Friday, September 27, 2019

Does Congress Have More Investigation Power in Impeachment Proceedings?

Three House committees together issued the first subpoena under the House's impeachment inquiry, notably citing the impeachment power (and not oversight power) as authority for the subpoena.

The subpoena is significant because the committees twice previously requested the exact same information citing the commitees' oversight authority. The administration ignored those requests. The new impeachment subpoena takes away the administration's arguments for stonewalling congressional inquiries under its oversight authority and may test whether Congress has more power when it engages in an impeachment than when it engages in regular oversight.

The subpoena, issued by the chairs of the House Foreign Affairs, Permanent Select Committee on Intelligence, and Oversight and Reform, is directed at Secretary of State Mike Pompeo. It seeks information related to President Trump's efforts to urge Ukraine to interfere with the 2020 election.
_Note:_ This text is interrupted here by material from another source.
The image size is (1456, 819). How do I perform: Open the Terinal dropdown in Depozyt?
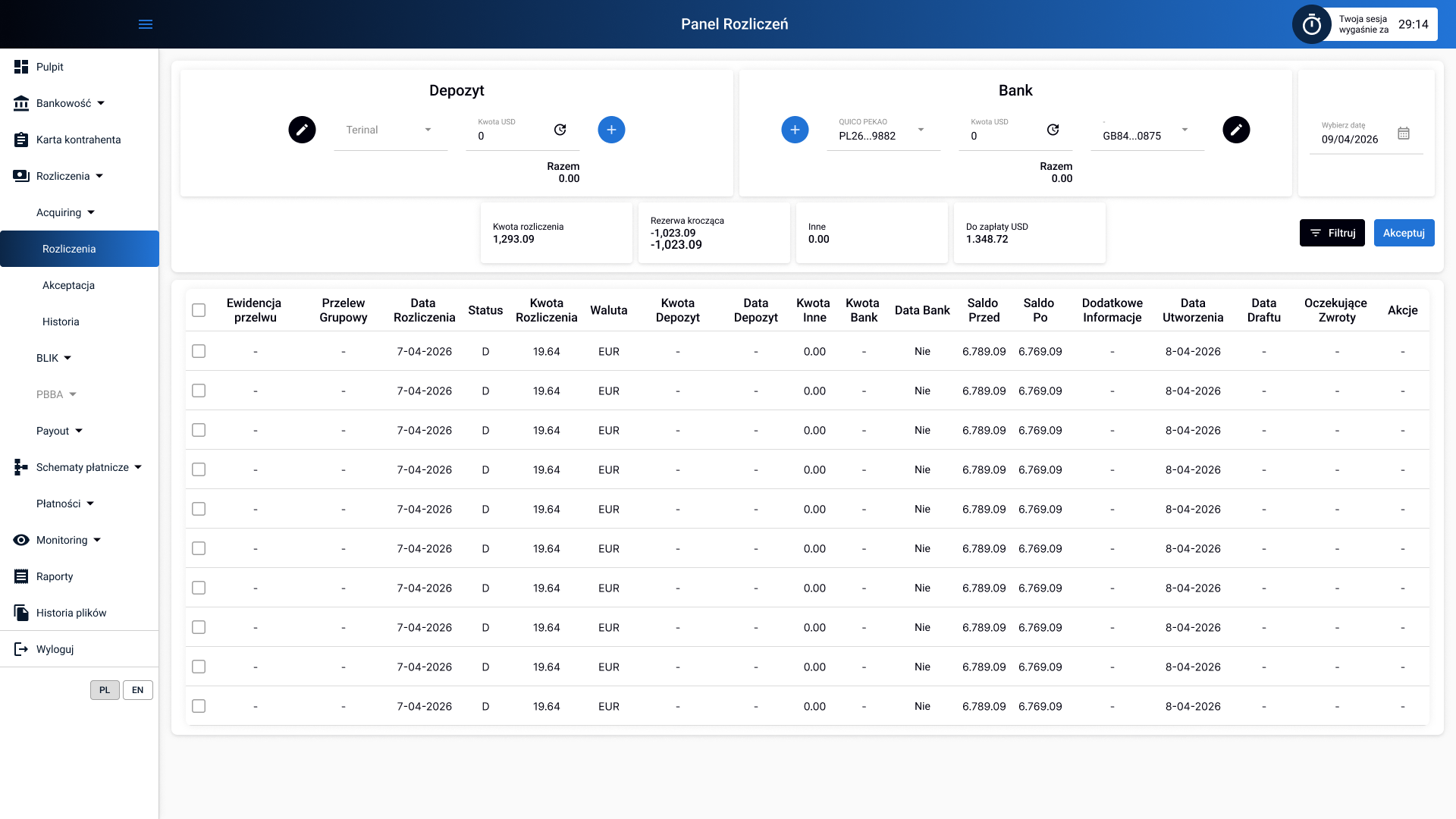coord(391,130)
The subpoena letter begins, "Pursuant to the House of Representatives' impeachment inquiry . . . ."

The committee twice before asked for the same information, but citing only their oversight authority. Those requests are here and here.

The administration has now made a habit of ignoring congressional oversight requests, arguing that they (1) lack a legitimate legislative purpose, (2) violate its new and sweeping version of executive privilege, and (3) constitute law enforcement (not lawmaking) in violation of the separation of powers.

But by invoking the House's impeachment authority, the committee undermine those arguments (to the extent that they had any force in the first place). In an impeachment, there is no legislative purpose. Impeachment, as a significant constitutional check on the President, weighs stronger against a President's claim of executive privilege. And Congress is engaged in an impeachment inquiry, not law enforcement.

The administration will undoubtedly come up with constitutional arguments to ignore this latest subpoena, too. But the impeachment power seems to take away these three.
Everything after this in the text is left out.